WORK INSTRUCTION: The lines below are to be quoted exactly, from the first through the one that contains "Task: Select the cutout frame icon in toolbar".

DATA FOR THIS EXERCISE:

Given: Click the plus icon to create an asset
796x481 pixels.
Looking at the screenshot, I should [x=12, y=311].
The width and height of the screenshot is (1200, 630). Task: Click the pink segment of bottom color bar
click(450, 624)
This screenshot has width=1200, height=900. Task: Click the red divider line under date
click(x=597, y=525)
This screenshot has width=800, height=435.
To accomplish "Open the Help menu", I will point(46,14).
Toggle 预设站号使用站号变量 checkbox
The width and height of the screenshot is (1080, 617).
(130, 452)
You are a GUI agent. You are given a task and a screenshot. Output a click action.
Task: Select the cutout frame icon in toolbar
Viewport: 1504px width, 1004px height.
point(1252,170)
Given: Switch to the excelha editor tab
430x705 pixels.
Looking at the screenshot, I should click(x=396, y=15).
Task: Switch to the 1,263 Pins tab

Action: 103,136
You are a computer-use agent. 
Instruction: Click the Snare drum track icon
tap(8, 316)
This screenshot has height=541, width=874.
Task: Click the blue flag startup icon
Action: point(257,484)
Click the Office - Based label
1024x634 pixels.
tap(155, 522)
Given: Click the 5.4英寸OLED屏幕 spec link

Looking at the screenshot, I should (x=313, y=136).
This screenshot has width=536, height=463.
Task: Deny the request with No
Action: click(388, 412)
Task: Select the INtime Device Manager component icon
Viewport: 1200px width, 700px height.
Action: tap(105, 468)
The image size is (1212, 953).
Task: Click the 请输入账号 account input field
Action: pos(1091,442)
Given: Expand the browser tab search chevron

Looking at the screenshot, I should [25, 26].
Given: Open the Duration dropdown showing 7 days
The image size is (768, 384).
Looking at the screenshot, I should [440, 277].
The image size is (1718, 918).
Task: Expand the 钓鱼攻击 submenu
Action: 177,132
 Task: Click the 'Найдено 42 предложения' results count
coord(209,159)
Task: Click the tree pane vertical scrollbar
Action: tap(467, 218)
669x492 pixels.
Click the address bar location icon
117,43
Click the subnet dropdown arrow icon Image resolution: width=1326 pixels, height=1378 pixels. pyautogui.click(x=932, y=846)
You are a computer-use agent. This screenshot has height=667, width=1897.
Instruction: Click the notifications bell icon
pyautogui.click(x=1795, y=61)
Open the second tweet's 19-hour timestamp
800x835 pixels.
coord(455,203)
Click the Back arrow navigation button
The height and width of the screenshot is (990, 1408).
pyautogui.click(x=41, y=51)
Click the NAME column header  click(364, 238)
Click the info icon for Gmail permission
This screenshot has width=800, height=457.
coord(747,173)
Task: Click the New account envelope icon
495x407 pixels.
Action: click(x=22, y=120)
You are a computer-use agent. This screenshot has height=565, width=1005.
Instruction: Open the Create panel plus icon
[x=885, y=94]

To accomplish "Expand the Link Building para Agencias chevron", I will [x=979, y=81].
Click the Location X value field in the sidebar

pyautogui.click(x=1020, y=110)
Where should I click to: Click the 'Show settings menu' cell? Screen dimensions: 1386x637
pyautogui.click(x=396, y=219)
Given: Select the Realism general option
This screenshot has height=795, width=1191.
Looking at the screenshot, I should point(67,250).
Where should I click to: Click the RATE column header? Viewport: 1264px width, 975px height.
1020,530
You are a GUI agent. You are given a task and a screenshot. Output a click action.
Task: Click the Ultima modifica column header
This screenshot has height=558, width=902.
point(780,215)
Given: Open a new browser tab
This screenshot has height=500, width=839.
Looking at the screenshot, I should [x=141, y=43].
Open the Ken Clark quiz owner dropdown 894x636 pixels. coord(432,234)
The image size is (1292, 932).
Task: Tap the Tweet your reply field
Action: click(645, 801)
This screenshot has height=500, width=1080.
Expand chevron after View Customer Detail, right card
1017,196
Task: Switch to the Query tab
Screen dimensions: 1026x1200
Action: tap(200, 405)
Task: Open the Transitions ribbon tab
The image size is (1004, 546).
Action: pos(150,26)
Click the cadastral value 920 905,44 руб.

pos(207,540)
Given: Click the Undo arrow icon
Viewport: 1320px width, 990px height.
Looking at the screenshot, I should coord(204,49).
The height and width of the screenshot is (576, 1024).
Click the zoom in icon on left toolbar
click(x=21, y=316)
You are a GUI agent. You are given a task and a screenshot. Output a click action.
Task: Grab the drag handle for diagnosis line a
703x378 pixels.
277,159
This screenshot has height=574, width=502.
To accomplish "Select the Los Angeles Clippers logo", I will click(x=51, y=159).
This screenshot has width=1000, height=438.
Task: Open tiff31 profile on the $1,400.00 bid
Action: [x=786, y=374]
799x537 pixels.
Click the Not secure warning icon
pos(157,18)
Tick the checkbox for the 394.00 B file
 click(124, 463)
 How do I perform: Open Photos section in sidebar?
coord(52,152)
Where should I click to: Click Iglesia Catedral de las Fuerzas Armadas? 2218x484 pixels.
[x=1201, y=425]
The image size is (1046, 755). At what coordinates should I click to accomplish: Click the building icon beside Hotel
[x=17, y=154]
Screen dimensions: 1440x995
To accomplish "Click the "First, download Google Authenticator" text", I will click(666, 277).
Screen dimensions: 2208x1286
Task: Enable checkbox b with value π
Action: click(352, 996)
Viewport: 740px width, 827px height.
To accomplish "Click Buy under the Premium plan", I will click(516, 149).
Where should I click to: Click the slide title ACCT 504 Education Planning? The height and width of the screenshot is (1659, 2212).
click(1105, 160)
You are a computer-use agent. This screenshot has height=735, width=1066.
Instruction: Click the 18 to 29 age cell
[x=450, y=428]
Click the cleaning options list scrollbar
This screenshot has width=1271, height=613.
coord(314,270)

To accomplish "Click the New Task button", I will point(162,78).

OUTPUT FOR THIS TASK:
Given: Click the plus icon to create an asset
796x481 pixels.
Looking at the screenshot, I should [x=12, y=311].
The width and height of the screenshot is (1200, 630). Task: Click the pink segment of bottom color bar
click(450, 624)
This screenshot has width=1200, height=900. Task: Click the red divider line under date
click(x=597, y=525)
This screenshot has width=800, height=435.
To accomplish "Open the Help menu", I will point(46,14).
Toggle 预设站号使用站号变量 checkbox
The width and height of the screenshot is (1080, 617).
(130, 452)
You are a GUI agent. You are given a task and a screenshot. Output a click action.
Task: Select the cutout frame icon in toolbar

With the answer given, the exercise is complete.